Philip Pullman presented with the Bodley Medal by Richard Ovenden in the Sheldonian Theatre.

Each of the panellists keenly recalled their own experiences of encountering Pullman’s works for the first time, whether as teenage readers desperately grappling with Pullman’s exploration of dark matter, multiple universes, and philosophy, or as adults: parents, critics, or fellow authors. Amongst the varying accounts of each of the panellists’ initial encounters with Pullman’s work, there were commonalities too: an insistence on the deep visual impressions left, the richness and abundance his prose summons, and the expansivity of the works. Erica Wagner, the panel’s chair, noted “the way in which [Pullman] has created a whole cosmology, a whole universe […] for us to enter.” [1] 
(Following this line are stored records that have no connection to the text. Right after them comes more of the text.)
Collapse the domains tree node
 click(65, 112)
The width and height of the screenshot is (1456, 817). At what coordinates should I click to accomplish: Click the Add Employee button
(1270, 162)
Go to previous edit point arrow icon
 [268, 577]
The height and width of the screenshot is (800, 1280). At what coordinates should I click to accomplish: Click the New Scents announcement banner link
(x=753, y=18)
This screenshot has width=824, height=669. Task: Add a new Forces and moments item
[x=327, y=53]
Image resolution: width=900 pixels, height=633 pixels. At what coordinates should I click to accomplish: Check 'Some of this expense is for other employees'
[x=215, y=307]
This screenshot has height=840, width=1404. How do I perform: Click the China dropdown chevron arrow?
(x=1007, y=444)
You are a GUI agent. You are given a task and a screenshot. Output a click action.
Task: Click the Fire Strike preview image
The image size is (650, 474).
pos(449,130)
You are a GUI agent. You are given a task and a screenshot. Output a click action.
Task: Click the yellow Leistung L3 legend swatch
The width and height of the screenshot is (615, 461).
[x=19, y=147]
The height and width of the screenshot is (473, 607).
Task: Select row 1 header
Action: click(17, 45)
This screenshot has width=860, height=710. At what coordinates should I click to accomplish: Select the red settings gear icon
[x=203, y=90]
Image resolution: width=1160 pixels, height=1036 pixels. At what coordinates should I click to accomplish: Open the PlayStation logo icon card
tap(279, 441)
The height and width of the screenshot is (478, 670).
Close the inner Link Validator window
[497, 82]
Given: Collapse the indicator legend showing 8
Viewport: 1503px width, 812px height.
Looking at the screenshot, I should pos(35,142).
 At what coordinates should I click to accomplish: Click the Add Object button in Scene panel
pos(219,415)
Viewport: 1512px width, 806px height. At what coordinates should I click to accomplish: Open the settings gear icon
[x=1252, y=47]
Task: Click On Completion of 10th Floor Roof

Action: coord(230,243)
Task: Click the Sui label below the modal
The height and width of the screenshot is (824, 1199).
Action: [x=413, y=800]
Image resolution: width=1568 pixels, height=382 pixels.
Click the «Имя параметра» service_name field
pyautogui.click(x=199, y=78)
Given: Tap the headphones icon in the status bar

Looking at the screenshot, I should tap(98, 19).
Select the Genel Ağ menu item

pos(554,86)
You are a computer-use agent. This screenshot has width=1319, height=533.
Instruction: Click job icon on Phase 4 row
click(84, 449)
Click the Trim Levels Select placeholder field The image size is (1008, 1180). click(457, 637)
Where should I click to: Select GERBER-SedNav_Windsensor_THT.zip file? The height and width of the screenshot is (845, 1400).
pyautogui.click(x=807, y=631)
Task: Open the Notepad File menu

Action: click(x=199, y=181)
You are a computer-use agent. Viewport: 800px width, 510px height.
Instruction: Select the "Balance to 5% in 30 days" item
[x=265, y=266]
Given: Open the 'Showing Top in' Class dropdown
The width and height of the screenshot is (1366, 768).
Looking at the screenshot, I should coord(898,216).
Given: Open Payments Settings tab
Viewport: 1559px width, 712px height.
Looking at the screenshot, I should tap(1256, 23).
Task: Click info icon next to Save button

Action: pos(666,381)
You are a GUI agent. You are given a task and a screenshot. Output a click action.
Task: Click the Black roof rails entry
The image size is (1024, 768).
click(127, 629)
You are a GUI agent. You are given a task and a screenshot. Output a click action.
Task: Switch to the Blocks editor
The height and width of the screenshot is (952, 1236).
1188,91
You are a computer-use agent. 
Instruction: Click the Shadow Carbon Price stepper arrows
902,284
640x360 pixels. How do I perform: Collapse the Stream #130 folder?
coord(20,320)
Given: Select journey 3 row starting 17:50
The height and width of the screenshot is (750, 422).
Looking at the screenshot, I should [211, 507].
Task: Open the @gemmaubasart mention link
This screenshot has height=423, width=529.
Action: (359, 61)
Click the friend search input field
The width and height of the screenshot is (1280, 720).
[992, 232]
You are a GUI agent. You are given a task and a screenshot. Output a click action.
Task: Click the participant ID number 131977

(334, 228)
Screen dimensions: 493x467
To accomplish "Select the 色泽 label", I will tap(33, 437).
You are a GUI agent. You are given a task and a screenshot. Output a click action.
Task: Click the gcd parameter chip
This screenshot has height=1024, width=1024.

The panel discussion was followed by Sir Philip Pullman in conversation with Richard Ovenden, Head of Gardens, Libraries and Museums at the University of Oxford and Bodley’s Librarian. During their conversation, Richard Ovenden described Pullman as “a great friend of libraries”, which was more than evident from the clear reverence with which Pullman described his experiences of both public and academic libraries. The first library ticket one owns, he suggested, is an “enormous gift, a key to open a wonderland.” The loss of approximately 1000 branches of public libraries in the last 12 years, and the cuts to funding which have both prompted and accompanied this, Pullman described as a “a slow, quiet, subtle, well-concealed disaster.” In the earlier panel discussion, Cressida Cowell exalted Pullman’s aptitude for storytelling itself, explicitly identifying one of the great qualities of Pullman’s work to be its power in creating generations of readers. Pullman charted his own experience of the Bodleian Libraries from his days as an undergraduate English student (a discipline which didn’t allow him to read the texts he was drawn to). Instead, Pullman found himself magnetically pulled to the public library in Oxford. This roving between the public library and the academic spaces of Oxford’s Bodleian libraries is still evident in Pullman’s account of the power of libraries. Pullman added to this with a resounding defence of the role of the school library, and, particularly, he stated, the need for a school library to be cared for by a qualified librarian. This is an especially desperate requirement at a time when the National Literacy Trust has recently published new research suggesting that children’s enjoyment of reading is at its lowest level in two decades. [2] 

 

A reading room of the Old Bodleian with book shelves on hte left and right side of the image under an ornately decorated wooden panelled ceiling. In the centre of the image in the distnace there is an ornate arched stained glass window, with someone sat a desk studying in front of it.
Duke Humfrey’s Library in the Old Bodleian, known in Pullman’s works as Bodley’s Library. photo (c) John Cairns

Whilst rooted in the city of Oxford itself, Philip Pullman’s His Dark Materials trilogy expands our perspective outwards to a consideration of a multiplicity of universes. Oxford echoes through the series like a palimpsest, resounding throughout Pullman’s created worlds. The Bodleian Library itself appears in a mirrored form throughout Pullman’s work as Bodley’s Library. It is, perhaps, excellent symmetry then, for Pullman to receive the Bodleian’s most prestigious award, the Bodley Medal itself. The honour, and the event accompanying its bestowal, are both a celebration of libraries and the work done by those who love and promote them. 

For more history on the Bodley Medal, see here.  

[1] Wagner, Erica, “Bodley Medal: Sir Philip Pullman”, Event. Bodleian Libraries, Oxford. November 9th 2023. All following quotes unless otherwise stated are transcribed from this event.